Records to process Block Start
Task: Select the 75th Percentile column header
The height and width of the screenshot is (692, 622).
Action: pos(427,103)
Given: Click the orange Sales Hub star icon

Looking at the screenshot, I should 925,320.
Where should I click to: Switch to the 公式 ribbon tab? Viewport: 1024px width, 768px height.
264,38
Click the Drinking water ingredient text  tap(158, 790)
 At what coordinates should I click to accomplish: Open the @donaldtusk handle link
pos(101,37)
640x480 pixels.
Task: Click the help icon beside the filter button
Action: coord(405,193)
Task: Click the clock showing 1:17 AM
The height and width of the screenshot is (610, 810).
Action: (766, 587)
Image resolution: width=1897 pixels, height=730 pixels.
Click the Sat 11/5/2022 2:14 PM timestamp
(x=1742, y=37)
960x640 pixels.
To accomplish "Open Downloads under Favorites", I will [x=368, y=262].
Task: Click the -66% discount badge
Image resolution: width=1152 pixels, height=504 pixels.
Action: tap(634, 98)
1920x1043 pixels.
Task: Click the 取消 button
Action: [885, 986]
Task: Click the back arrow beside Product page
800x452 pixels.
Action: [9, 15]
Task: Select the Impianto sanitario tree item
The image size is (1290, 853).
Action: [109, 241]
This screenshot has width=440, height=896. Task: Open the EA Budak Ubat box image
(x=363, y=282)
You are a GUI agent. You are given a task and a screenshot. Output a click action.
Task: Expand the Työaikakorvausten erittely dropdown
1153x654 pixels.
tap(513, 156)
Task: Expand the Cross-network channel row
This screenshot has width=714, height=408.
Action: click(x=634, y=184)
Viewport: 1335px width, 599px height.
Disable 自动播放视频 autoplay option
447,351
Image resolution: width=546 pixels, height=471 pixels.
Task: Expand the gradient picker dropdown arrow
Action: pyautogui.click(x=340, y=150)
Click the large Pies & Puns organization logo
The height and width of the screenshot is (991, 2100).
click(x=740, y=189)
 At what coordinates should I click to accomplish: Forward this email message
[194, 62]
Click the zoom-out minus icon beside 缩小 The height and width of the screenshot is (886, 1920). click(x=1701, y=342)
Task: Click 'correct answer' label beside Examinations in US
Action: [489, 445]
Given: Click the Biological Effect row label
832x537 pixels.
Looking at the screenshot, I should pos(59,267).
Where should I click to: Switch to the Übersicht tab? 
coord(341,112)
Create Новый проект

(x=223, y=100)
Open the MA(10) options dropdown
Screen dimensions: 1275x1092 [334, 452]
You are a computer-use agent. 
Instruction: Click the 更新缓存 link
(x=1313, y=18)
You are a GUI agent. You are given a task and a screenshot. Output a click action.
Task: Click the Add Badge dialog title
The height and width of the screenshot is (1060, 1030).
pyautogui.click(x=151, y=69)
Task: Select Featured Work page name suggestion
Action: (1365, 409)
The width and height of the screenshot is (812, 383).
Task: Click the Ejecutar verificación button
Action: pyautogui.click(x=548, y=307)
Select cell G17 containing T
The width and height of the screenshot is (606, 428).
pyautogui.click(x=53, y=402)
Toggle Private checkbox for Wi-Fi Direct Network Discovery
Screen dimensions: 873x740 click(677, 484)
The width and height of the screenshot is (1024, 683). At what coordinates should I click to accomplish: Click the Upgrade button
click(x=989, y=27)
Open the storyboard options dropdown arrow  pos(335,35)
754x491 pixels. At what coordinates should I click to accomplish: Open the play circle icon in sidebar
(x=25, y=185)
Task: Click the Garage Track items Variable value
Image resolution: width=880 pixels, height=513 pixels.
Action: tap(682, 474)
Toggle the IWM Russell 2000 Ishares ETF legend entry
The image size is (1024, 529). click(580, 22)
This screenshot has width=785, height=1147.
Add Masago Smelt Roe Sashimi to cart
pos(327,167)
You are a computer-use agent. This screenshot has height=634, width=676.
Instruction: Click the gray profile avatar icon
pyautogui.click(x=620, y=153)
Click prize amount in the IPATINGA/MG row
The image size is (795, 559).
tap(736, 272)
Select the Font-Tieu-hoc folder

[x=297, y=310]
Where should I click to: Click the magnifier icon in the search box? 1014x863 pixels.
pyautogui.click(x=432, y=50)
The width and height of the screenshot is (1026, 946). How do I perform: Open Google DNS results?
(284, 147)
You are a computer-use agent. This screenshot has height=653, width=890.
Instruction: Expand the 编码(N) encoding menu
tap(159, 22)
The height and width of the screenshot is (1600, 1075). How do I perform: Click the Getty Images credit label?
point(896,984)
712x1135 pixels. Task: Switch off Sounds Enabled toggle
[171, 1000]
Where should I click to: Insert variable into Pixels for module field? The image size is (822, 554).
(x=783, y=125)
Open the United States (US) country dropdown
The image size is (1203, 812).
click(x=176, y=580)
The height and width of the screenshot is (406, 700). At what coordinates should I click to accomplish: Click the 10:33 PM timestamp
Records to process Block End
> [The task]: The answer is every entry, copied word for word.

> [Result for this task]:
Task: Select the 75th Percentile column header
The height and width of the screenshot is (692, 622).
Action: pos(427,103)
Given: Click the orange Sales Hub star icon

Looking at the screenshot, I should 925,320.
Where should I click to: Switch to the 公式 ribbon tab? Viewport: 1024px width, 768px height.
264,38
Click the Drinking water ingredient text  tap(158, 790)
 At what coordinates should I click to accomplish: Open the @donaldtusk handle link
pos(101,37)
640x480 pixels.
Task: Click the help icon beside the filter button
Action: coord(405,193)
Task: Click the clock showing 1:17 AM
The height and width of the screenshot is (610, 810).
Action: (766, 587)
Image resolution: width=1897 pixels, height=730 pixels.
Click the Sat 11/5/2022 2:14 PM timestamp
(x=1742, y=37)
960x640 pixels.
To accomplish "Open Downloads under Favorites", I will [x=368, y=262].
Task: Click the -66% discount badge
Image resolution: width=1152 pixels, height=504 pixels.
Action: tap(634, 98)
1920x1043 pixels.
Task: Click the 取消 button
Action: [885, 986]
Task: Click the back arrow beside Product page
800x452 pixels.
Action: [9, 15]
Task: Select the Impianto sanitario tree item
The image size is (1290, 853).
Action: [109, 241]
This screenshot has width=440, height=896. Task: Open the EA Budak Ubat box image
(x=363, y=282)
You are a GUI agent. You are given a task and a screenshot. Output a click action.
Task: Expand the Työaikakorvausten erittely dropdown
1153x654 pixels.
tap(513, 156)
Task: Expand the Cross-network channel row
This screenshot has width=714, height=408.
Action: click(x=634, y=184)
Viewport: 1335px width, 599px height.
Disable 自动播放视频 autoplay option
447,351
Image resolution: width=546 pixels, height=471 pixels.
Task: Expand the gradient picker dropdown arrow
Action: pyautogui.click(x=340, y=150)
Click the large Pies & Puns organization logo
The height and width of the screenshot is (991, 2100).
click(x=740, y=189)
 At what coordinates should I click to accomplish: Forward this email message
[194, 62]
Click the zoom-out minus icon beside 缩小 The height and width of the screenshot is (886, 1920). click(x=1701, y=342)
Task: Click 'correct answer' label beside Examinations in US
Action: [489, 445]
Given: Click the Biological Effect row label
832x537 pixels.
Looking at the screenshot, I should pos(59,267).
Where should I click to: Switch to the Übersicht tab? 
coord(341,112)
Create Новый проект

(x=223, y=100)
Open the MA(10) options dropdown
Screen dimensions: 1275x1092 [334, 452]
You are a computer-use agent. 
Instruction: Click the 更新缓存 link
(x=1313, y=18)
You are a GUI agent. You are given a task and a screenshot. Output a click action.
Task: Click the Add Badge dialog title
The height and width of the screenshot is (1060, 1030).
pyautogui.click(x=151, y=69)
Task: Select Featured Work page name suggestion
Action: (1365, 409)
The width and height of the screenshot is (812, 383).
Task: Click the Ejecutar verificación button
Action: pyautogui.click(x=548, y=307)
Select cell G17 containing T
The width and height of the screenshot is (606, 428).
pyautogui.click(x=53, y=402)
Toggle Private checkbox for Wi-Fi Direct Network Discovery
Screen dimensions: 873x740 click(677, 484)
The width and height of the screenshot is (1024, 683). At what coordinates should I click to accomplish: Click the Upgrade button
click(x=989, y=27)
Open the storyboard options dropdown arrow  pos(335,35)
754x491 pixels. At what coordinates should I click to accomplish: Open the play circle icon in sidebar
(x=25, y=185)
Task: Click the Garage Track items Variable value
Image resolution: width=880 pixels, height=513 pixels.
Action: tap(682, 474)
Toggle the IWM Russell 2000 Ishares ETF legend entry
The image size is (1024, 529). click(580, 22)
This screenshot has width=785, height=1147.
Add Masago Smelt Roe Sashimi to cart
pos(327,167)
You are a computer-use agent. This screenshot has height=634, width=676.
Instruction: Click the gray profile avatar icon
pyautogui.click(x=620, y=153)
Click prize amount in the IPATINGA/MG row
The image size is (795, 559).
tap(736, 272)
Select the Font-Tieu-hoc folder

[x=297, y=310]
Where should I click to: Click the magnifier icon in the search box? 1014x863 pixels.
pyautogui.click(x=432, y=50)
The width and height of the screenshot is (1026, 946). How do I perform: Open Google DNS results?
(284, 147)
You are a computer-use agent. This screenshot has height=653, width=890.
Instruction: Expand the 编码(N) encoding menu
tap(159, 22)
The height and width of the screenshot is (1600, 1075). How do I perform: Click the Getty Images credit label?
point(896,984)
712x1135 pixels. Task: Switch off Sounds Enabled toggle
[171, 1000]
Where should I click to: Insert variable into Pixels for module field? The image size is (822, 554).
(x=783, y=125)
Open the United States (US) country dropdown
The image size is (1203, 812).
click(x=176, y=580)
The height and width of the screenshot is (406, 700). At what coordinates should I click to accomplish: Click the 10:33 PM timestamp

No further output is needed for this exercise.